Practical radiation protection of radiation workers
The radiation dose to dentists and their staff can come from:
• The primary beam, if they stand in its path
• Scattered radiation from the patient if they stand too close
The main protective measures to limit the dose that workers might receive are therefore based mainly on a combination of common sense and the knowledge that ionizing radiation is attenuated by distance and obeys the inverse square law (see Fig. 7.7).
• The main practical radiation protection measures include:
– Ensuring all radiation workers (dental staff) know the risks to their own health created by exposure to X-rays and the safety precautions they need to take, including:
– Always standing outside the so-called controlled area – approximately 1.5 m from the X-ray machine and the patient (or behind appropriate lead screens/barriers) and never in the path of the main beam, as shown in Fig. 7.8
– Never holding an image receptor in a patient’s mouth
– Never holding the X-ray tubehead during an exposure
– Always using the X-ray equipment safely and in accordance with current guidance and good practice.
Monitoring
Dental staff are almost always designated as non-classified workers by the International Commission on Radiological Protection (ICRP). As explained in Chapter 6, the ICRP sets annual dose limits for different categories of radiation workers and for non-classified workers the current limit is 6 mSv per year. In the UK, the Health Protection Agency regards an annual limit of 1 mSv as more appropriate for dental staff working in general dental practice. The amount of radiation received by individuals can be monitored and measured using a variety of different monitoring devices and can include:
These devices do not protect against radiation. They merely provide data as to the amount of radiation that has been received over a period of time. More immediate information that the wearer is being irradiated can be provided by personal electronic dosimeters, including sophisticated systems such as the recently developed Unfors Alert dosimeter. A selection of various dosimeters is shown in Fig. 7.9.
Film badges
The main features of film badges are:
• They consist of a plastic frame (usually blue or white) containing a variety of different metal filters and a small radiographic film which reacts to radiation.
• They are worn on the outside of the clothes, usually at the level of the reproductive organs, for 1–3 months before being processed.
• They are the most common form of personal monitoring device currently in use.
Thermoluminescent dosimeters (TLDs)
The main features of TLDs are:
• They are used for personal monitoring of the whole body and/or the extremities, as well as measuring the skin dose from particular investigations.
• They contain materials such as lithium fluoride (LiF) which absorb radiation and then release the energy in the form of light when heated.
• The intensity of the emitted light is proportional to the radiation energy absorbed originally.
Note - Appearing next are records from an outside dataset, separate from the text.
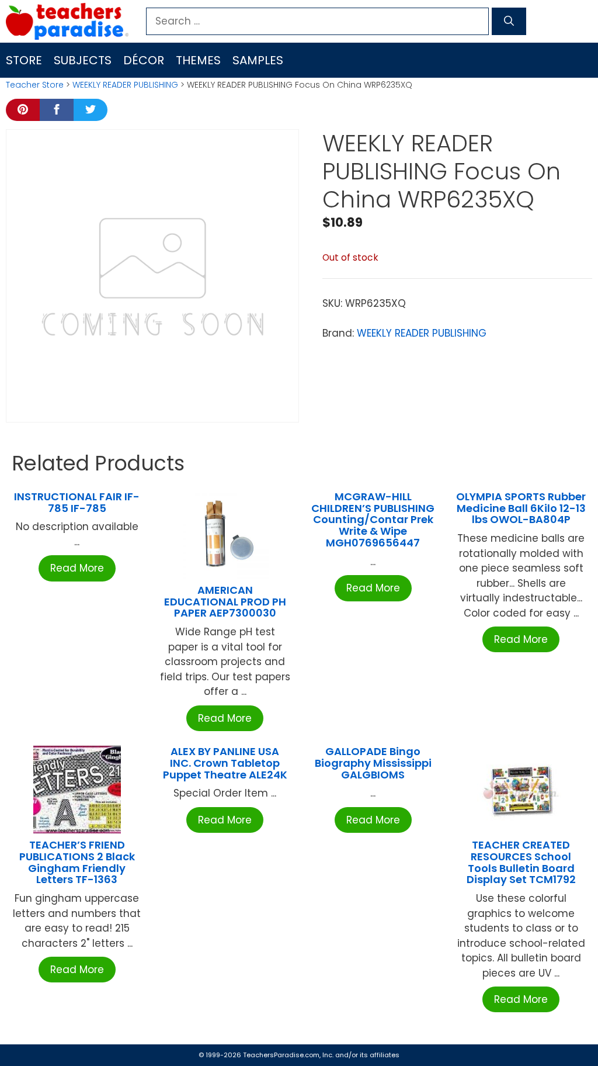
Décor (143, 60)
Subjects (83, 60)
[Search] (509, 22)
• Personal monitors consist of a yellow or orange plastic holder, worn like the film badge for 1–3 months.
Optically stimulated luminescence dosimeters (OSLDs)
The main features of OSLDs are:
• They are used for personal monitoring of the whole body.
• They consist of a badge containing an aluminium oxide detector and metal and plastic filters.
• The detector is read by exposing it to a light source, which releases the stored radiation energy in the aluminium oxide as blue light (luminescence).
• The radiation exposure can be calculated from the amount and intensity of blue light released.
Personal electronic dosimeters (PEDs)
The main features of PEDs are:
• They are battery operated devices normally worn in the operator’s pocket for personal monitoring of the whole body.
• They are usually based on an energy-activated silicon diode (a solid-state detector) to measure radiation dose.
• Some also measure the dose rate and have an audible alarm to indicate radiation as it is received.